ASSIGNMENT
Everything from the line containing "Select the straight line shape tool" through the final line below must be output exactly, both ends included, with nothing else and no pictures.

DATA PROVIDED
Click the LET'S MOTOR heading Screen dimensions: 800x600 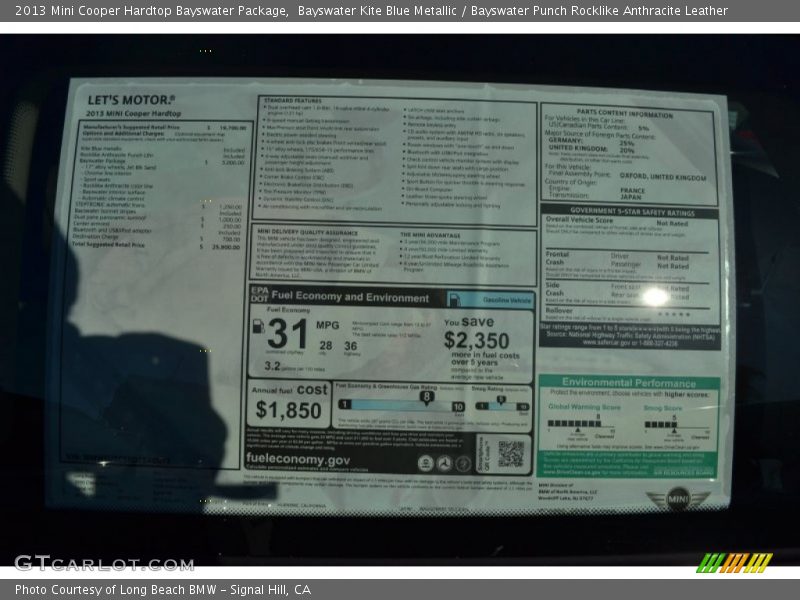[130, 100]
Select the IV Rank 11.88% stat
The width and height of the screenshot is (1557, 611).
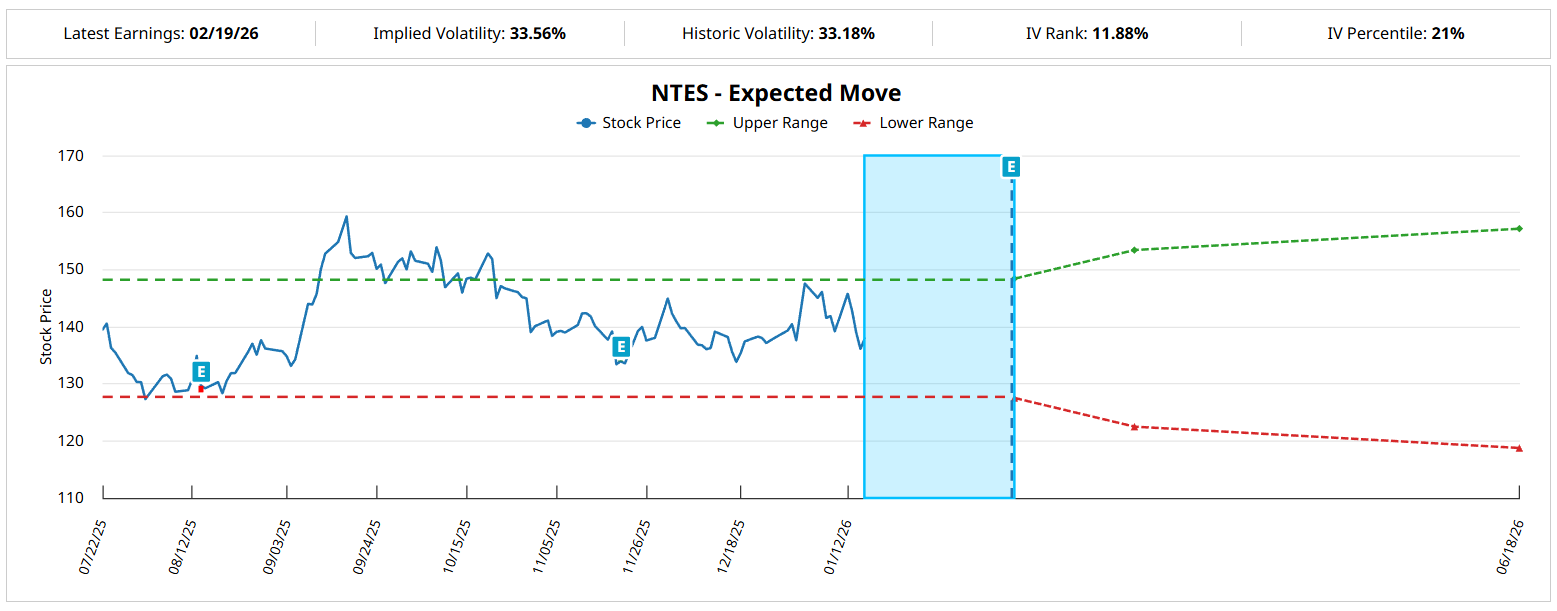(1087, 34)
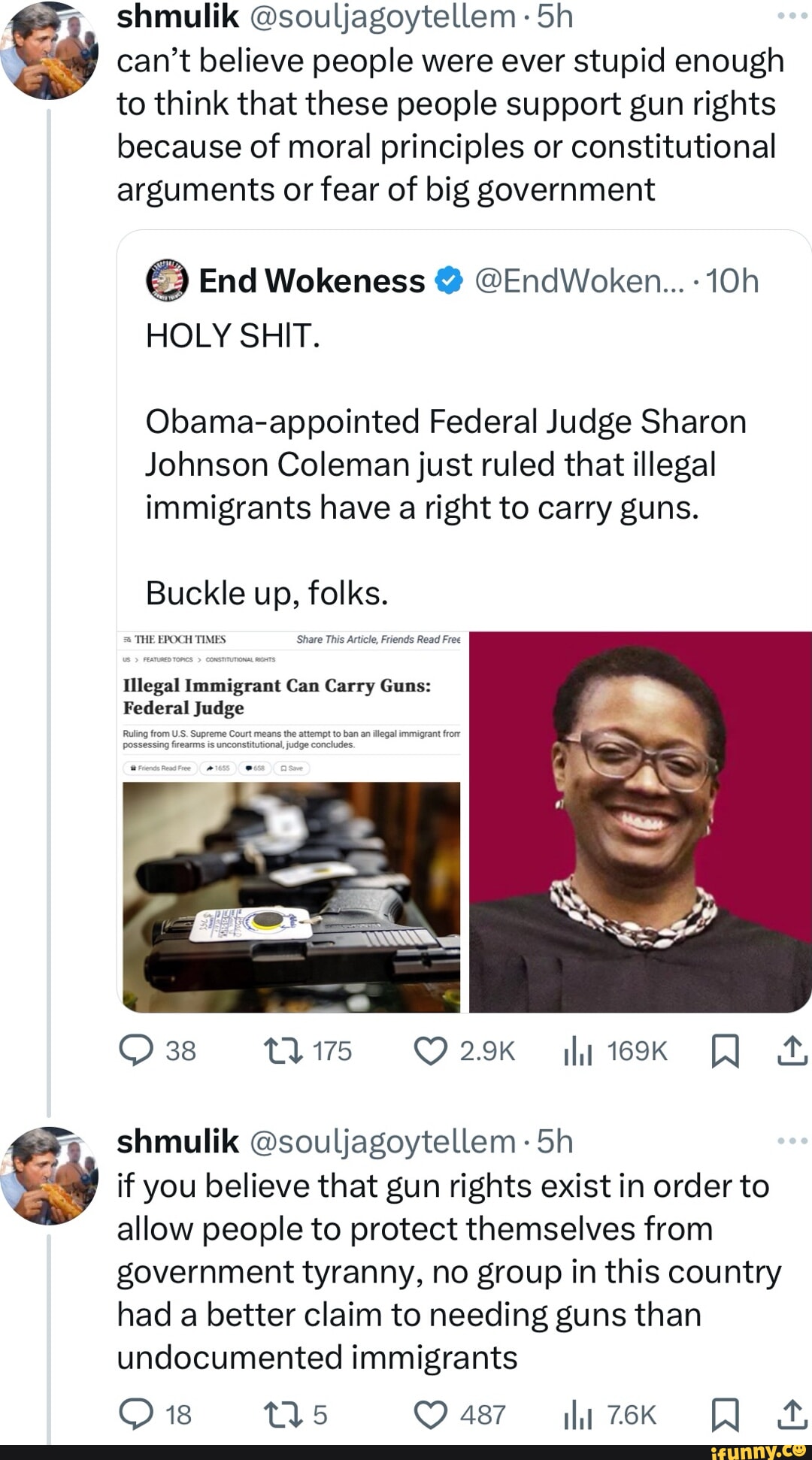View analytics showing 169K views
812x1460 pixels.
coord(577,1050)
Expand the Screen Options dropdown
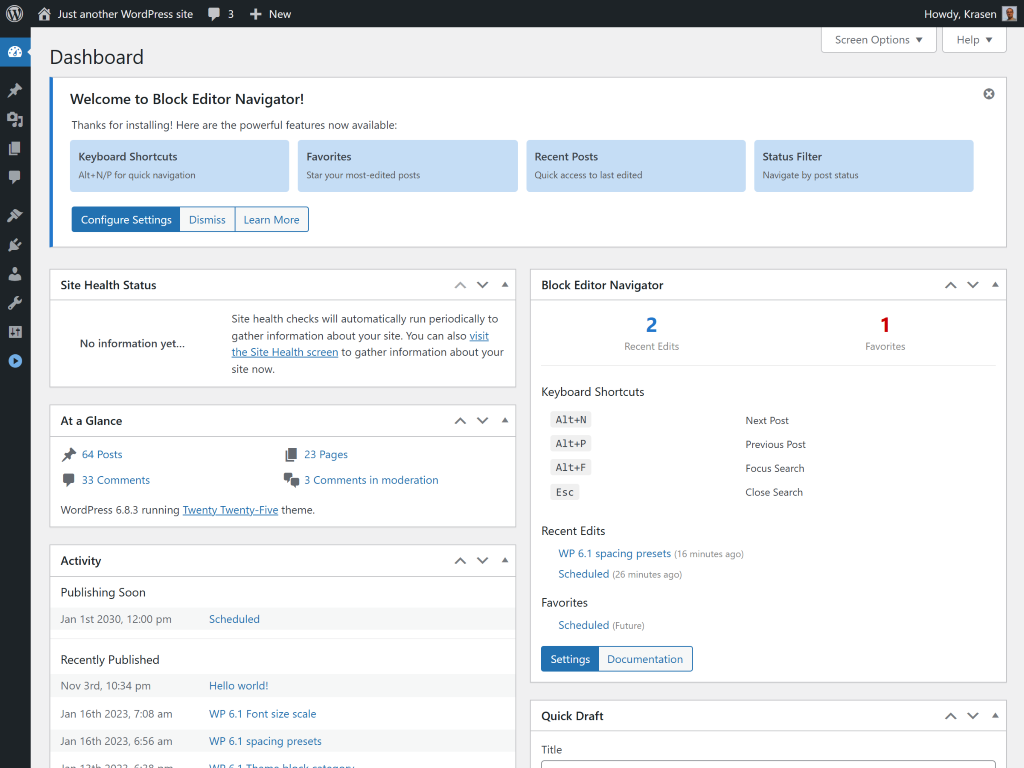This screenshot has height=768, width=1024. pos(878,40)
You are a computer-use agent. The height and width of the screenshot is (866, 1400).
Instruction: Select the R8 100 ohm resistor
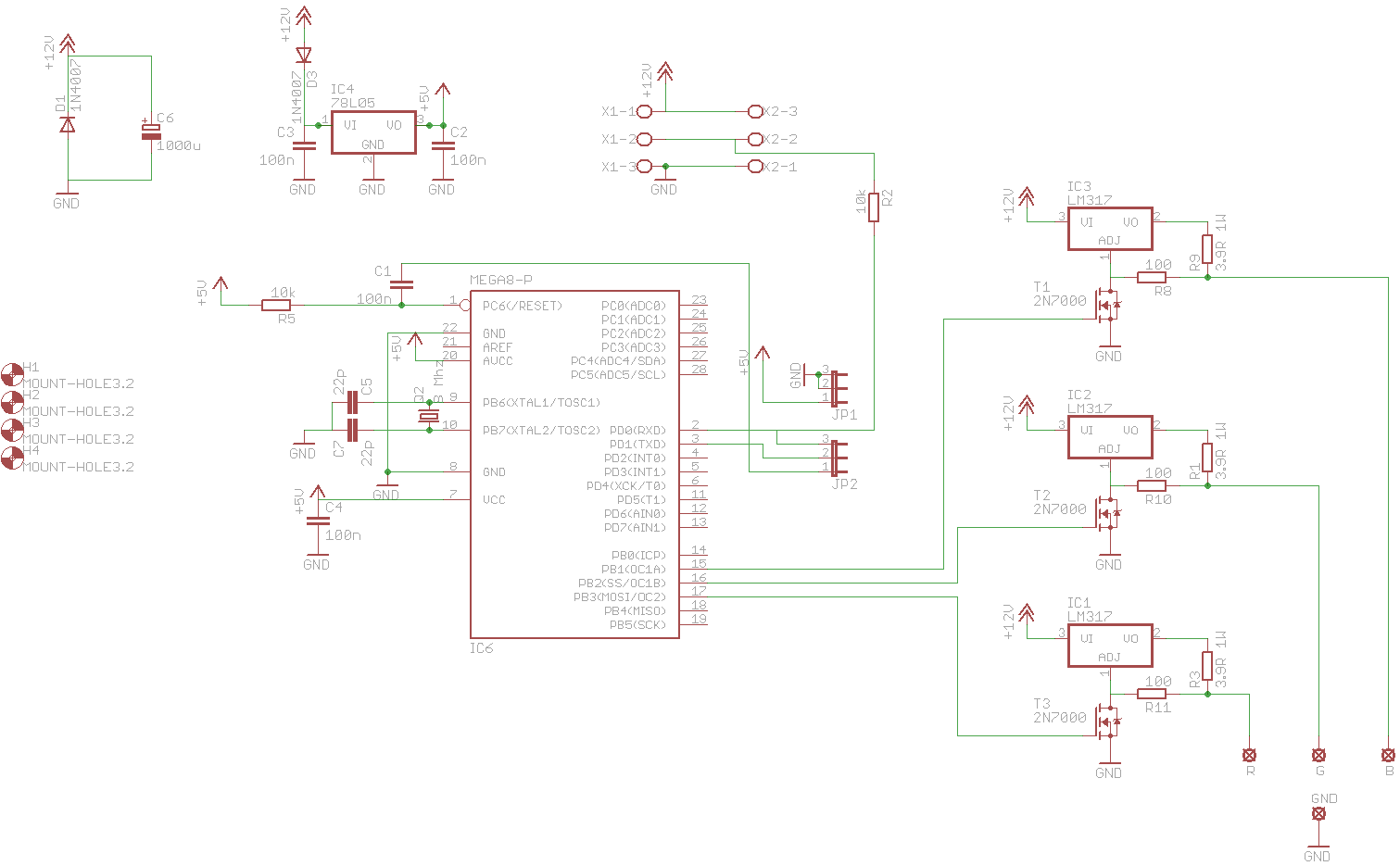(x=1152, y=277)
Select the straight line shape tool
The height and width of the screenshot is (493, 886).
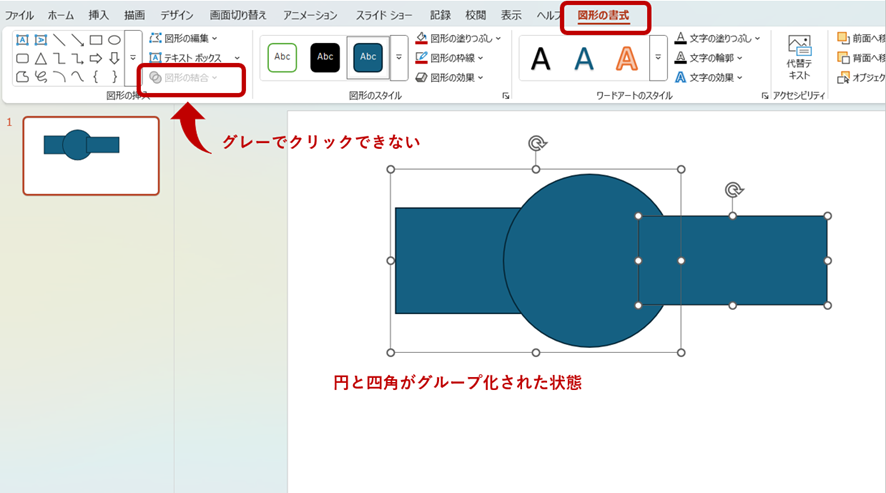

REPLY
Select the straight line shape tool
The height and width of the screenshot is (493, 886).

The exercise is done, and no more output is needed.